Even though Socorro County has a small population, it’s currently ranked No. 11 out of 33 counties in terms of the total number of 4-H youth enrolled in the program, Dean said. It’s ranked No. 1 in “special unit” numbers, for programs delivered to local youth who are not enrolled in 4-H, and No. 9 in the state for programs delivered in the schools.
“The first thing that’s really going to be hit is the ag producers, because that one agent will be having to run the 4-H program too,” Dean said. “The kids are always the priority.”
Dean said he’s kind of losing hope of being able to stay here, and has hung a “For Sale By Owner” sign on his fence.
“At this point we’re just fighting to keep 4-H going in Socorro,” he said. “We need to make sure our 4-H families know that they need to be fighting to keep at least a program assistant for the 4-H program.”

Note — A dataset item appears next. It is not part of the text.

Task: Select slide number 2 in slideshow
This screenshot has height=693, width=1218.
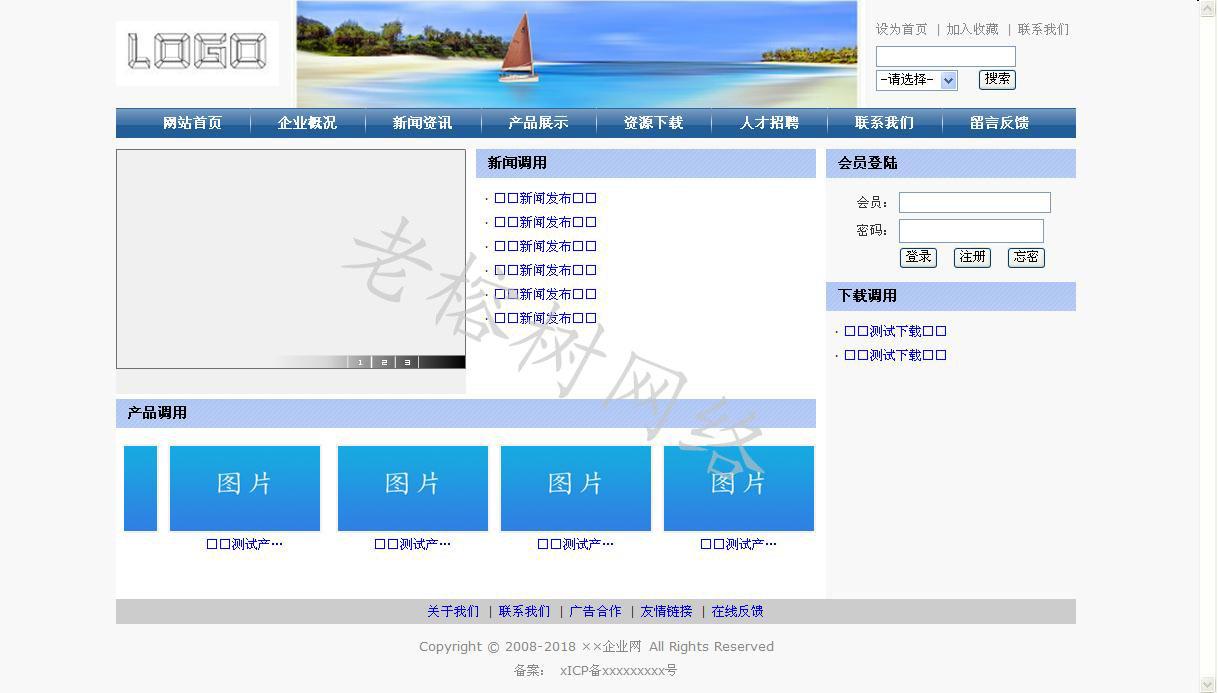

Dean said it’s not the agents in the office that make the 4-H program successful.
“It’s successful because of families across the county supporting the agents in what they do,” he said. “That’s the bottom line.”
Also speaking in the public forum section of the city council meeting was Greg Jewczuk of Gibson Circle, who asked the council
why city residents were charged the full amount for trash pick-up for two days last year that garage didn’t get picked up. Jewczuk said when he called the city to inquire, he was told “we don’t pro-rate.”
The two missed pick-ups last year were due to weather conditions, when the garbage trucks couldn’t get into a few areas of the city without the danger of sliding into parked cars or tearing up muddy roads.
Bhasker said the monthly rate charged by the city was not for making up a certain number of pick ups, but for disposal.
“If we didn’t pick it up one week, we picked up two weeks worth the next time,” added City Clerk Pat Salome. “We still disposed of two weeks of garbage.”
Jewczuk said that made sense, but he felt he needed to inquire.
In Other Business
- The council approved a zone change for Bob & Jenny farmer that would allow them to keep horses on their property on Spring Street.
- The council ratified an agreement with Dennis Engineering to continue to act as the city’s engineering consultant for Community Development Block Grant projects.
- Water Superintendent Lloyd Martinez reported that the arsenic treatment plants were back on schedule, after delays caused earlier by weather, with the backwash tank and foundation for the building at Socorro Springs completed, and walls going up on the building at Industrial Well.
- The council approved hiring a new officer for the Socorro Police Department. Eddie Garcia comes to Socorro with 8 1/2 years of experience working at the state penitentiary in Los Lunas.